EXERCISE INSTRUCTIONS -> In the records, find each line where "computer" occurs, and copy it.

DATA FOR REVIEW ->
+++++
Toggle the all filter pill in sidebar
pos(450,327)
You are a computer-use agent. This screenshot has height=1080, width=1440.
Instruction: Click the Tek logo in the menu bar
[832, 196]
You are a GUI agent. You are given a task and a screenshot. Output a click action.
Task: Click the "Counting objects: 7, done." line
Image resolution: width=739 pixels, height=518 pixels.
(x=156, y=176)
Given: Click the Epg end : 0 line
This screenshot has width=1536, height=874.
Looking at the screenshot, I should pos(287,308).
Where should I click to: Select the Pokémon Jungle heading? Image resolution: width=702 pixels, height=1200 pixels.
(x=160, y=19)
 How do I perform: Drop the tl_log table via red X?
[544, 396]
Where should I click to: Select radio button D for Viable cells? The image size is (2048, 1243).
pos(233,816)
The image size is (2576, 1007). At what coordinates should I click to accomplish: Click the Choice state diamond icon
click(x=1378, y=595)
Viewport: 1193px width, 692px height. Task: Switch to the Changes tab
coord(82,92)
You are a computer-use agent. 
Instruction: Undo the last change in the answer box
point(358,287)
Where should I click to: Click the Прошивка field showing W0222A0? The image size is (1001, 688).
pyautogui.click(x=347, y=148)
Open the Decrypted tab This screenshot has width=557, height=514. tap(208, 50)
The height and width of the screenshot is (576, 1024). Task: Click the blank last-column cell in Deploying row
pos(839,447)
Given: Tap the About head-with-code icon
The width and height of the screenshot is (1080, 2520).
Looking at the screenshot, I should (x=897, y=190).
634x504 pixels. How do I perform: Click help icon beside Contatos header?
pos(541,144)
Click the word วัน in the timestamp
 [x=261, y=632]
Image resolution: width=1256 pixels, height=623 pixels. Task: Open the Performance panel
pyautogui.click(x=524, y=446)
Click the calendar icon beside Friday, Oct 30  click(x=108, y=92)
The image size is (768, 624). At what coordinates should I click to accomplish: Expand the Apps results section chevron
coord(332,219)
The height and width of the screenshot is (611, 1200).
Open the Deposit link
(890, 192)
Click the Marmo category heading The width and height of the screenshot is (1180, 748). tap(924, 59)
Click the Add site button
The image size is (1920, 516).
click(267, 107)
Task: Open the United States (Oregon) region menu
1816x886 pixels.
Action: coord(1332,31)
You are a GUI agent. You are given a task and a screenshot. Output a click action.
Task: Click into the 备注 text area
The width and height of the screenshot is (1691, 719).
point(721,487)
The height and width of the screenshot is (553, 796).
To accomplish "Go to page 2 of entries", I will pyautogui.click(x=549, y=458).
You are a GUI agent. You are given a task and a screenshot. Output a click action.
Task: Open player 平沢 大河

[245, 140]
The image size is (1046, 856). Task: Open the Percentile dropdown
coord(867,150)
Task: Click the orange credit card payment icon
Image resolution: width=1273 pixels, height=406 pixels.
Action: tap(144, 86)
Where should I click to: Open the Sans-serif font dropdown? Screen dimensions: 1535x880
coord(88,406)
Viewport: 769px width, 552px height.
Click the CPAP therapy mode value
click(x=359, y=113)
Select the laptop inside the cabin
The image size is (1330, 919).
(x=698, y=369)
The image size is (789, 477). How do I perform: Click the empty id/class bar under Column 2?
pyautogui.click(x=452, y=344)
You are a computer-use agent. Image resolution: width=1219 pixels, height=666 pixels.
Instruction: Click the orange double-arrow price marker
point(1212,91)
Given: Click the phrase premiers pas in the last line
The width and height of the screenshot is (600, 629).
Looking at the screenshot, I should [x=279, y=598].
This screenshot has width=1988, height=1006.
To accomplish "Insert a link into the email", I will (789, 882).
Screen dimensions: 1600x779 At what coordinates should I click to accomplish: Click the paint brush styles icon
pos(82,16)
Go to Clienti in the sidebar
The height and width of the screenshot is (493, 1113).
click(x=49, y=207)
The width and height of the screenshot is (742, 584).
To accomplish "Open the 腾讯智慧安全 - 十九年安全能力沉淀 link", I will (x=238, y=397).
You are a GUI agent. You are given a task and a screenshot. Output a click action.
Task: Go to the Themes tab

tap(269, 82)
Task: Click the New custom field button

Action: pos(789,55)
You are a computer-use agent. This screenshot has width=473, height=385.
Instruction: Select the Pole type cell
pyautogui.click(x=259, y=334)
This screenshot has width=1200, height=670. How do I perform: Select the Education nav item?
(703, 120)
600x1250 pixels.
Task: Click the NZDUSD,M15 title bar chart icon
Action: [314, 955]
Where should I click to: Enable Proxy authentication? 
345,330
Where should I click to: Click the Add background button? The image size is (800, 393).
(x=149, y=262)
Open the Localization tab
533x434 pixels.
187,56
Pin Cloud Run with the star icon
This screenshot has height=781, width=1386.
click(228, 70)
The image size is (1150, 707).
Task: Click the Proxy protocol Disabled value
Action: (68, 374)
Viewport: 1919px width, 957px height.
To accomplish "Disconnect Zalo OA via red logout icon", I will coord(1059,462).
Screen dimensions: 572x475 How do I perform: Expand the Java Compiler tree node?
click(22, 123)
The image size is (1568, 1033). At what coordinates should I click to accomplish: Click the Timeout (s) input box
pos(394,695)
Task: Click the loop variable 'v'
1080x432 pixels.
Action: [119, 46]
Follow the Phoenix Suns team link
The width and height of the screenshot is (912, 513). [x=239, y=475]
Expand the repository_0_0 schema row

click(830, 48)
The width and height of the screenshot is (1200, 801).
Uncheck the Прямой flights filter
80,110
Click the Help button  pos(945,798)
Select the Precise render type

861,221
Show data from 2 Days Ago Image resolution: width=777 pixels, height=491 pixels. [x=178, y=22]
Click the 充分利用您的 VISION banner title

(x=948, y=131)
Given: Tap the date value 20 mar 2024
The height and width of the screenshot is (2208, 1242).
+++++
RESULT FOR THIS EXERCISE ->
You are a computer-use agent. This screenshot has height=1080, width=1440.
You are a computer-use agent. 
You are a computer-use agent. Image resolution: width=1219 pixels, height=666 pixels.
You are a computer-use agent. This screenshot has width=473, height=385.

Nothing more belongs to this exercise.